The valve 37 may be an on/off valve, a reducing valve or any other suitable
type, as long as it can maintain the gas in a pressurized state.
Furthermore, it is preferable to control the pressure of the inside of the
gas-dissolving unit 6 or 7 to a predetermined value by controlling the
valve 37 based on the reading of a pressure gauge installed to measure the
pressure of the inside of the gas-dissolving unit 6 or 7.
Although gas and high-purity water are separated by the hollow fiber module
33, gas can be dissolved in high-purity water in the module 33, because
only gas can permeate the module 33. Therefore, high-purity water
discharged from the high-purity water or high-purity water exit 36 is
gas-dissolved high-purity water.
Such gas-dissolving unit 6 may be, for example, Liqui-Cel (trade name)
available from Separation Product Japan Co.
FIG. 3 shows a configuration wherein the flow direction of high-purity
water in the hollow fiber module and the flow direction of gas outside the
hollow fiber module are the same, or concurrent. However, another
configuration is also preferable wherein the flow direction of high-purity
water in the hollow fiber module and the flow direction of gas outside the
hollow fiber module are different, or countercurrent.
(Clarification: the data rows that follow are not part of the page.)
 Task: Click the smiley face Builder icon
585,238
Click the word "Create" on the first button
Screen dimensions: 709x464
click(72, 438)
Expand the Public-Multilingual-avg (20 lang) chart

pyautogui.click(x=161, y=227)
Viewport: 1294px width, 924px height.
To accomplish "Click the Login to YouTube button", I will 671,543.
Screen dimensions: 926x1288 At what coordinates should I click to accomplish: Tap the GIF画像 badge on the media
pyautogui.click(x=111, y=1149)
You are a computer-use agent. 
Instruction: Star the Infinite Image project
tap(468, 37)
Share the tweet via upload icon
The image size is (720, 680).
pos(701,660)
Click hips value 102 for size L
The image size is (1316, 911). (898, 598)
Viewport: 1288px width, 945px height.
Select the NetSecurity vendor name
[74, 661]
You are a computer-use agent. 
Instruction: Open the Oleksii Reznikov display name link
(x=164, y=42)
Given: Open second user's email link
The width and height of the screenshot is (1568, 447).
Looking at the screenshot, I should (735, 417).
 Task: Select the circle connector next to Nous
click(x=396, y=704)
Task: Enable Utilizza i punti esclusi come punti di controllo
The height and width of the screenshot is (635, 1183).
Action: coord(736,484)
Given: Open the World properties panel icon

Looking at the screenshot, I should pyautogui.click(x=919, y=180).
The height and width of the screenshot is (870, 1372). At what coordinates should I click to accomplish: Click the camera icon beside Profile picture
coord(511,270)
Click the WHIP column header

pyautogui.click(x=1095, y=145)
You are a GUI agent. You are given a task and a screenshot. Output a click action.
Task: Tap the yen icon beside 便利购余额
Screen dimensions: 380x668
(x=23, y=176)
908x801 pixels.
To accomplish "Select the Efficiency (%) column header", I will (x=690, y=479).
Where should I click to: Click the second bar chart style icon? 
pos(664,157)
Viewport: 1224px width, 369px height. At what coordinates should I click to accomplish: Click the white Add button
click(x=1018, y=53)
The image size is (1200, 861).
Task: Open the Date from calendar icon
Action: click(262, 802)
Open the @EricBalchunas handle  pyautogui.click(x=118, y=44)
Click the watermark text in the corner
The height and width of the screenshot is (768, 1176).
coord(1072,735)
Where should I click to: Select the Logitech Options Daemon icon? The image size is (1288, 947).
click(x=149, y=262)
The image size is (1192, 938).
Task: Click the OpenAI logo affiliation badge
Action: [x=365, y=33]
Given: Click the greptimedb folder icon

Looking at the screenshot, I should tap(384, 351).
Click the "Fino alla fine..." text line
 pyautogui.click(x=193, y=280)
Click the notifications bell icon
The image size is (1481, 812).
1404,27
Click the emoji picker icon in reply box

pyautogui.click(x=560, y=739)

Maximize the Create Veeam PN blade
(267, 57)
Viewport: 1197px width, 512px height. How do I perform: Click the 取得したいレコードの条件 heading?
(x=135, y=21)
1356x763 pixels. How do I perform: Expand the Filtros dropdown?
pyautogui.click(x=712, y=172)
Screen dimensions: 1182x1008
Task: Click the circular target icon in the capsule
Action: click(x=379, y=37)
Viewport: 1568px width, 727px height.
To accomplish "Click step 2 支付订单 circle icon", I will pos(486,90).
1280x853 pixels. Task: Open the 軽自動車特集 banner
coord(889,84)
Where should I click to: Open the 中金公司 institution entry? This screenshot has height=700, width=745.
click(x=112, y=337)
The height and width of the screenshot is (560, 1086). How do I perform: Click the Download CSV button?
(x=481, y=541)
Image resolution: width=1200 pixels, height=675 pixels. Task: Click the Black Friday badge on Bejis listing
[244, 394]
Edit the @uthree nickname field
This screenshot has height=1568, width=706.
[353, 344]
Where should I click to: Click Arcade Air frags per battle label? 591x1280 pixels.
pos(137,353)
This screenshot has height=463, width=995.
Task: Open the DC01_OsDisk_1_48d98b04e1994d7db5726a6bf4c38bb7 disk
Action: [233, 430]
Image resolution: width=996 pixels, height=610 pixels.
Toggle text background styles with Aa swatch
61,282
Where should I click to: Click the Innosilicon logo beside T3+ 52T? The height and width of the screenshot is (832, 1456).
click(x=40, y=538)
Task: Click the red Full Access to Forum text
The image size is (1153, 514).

Further, passing gas
inside the hollow fiber module, and passing high-purity water outside the
module are also preferable. In this way, it is easy to raise gas pressure.
Particularly, hydrogen gas is suitable for flowing inside the hollow fiber
module to be dissolved in high-purity water. Conversely, ozone gas is
suitable for flowing outside the hollow fiber module to be dissolved in
high-purity water. Since the ozone gas is a strong oxidizer, materials to
be exposed to the ozone gas must be ozone resistant. However, it is
difficult to construct parts connecting hollow fiber with piping inside
the hollow fiber module with ozone-gas resistant materials. In contrast,
the inside of the container 31 and the outside of the hollow fiber module
33 are relatively easy to construct in the ozone gas-resistant manner.
The cleaning solution preparation device according to the first embodiment
of the invention further comprises a degassing unit 17 disposed between
the high-purity water supply unit 4 and a valve 5. The degassing unit 17
removes gasses dissolved in high-purity water supplied from the
high-purity water supply unit 4. As the degassing unit 17, for example, a
vacuum degassing unit may be used wherein water to be degassed runs
downward through a vacuum packed tower. A membrane degassing unit may also
be used wherein dissolved gasses are diffused and removed through a gas
permeable membrane unit. Nitrogen gas in the air is dissolved in
high-purity water supplied from the high-purity water supply unit 4. The
detergency of oxidative and reductive cleaning solutions can be enhanced
by removing this nitrogen gas. Also, oxygen gas in the air is dissolved in
high-purity water supplied from the high-purity water supply unit 4. The
detergency of reductive cleaning solution can be enhanced by removing this
oxygen gas.
Second Embodiment
Next, the second embodiment of the present invention will be described by
referring to FIG. 4.
The cleaning solution preparation device according to the second embodiment
of the present invention as shown in FIG. 4 comprises gas concentration
detector units for detecting gas concentrations dissolved in the
dissolving water of the gas-dissolving units 6 and 7, and a control system
for operating the gas supply pressure controller (the pressure pump 20)
based on signals from the gas concentration detector units, in addition to
the configuration of the first embodiment of the invention. Further, the
control system controls gas-generating speed based on signals from the gas
concentration detector units and a valve 5.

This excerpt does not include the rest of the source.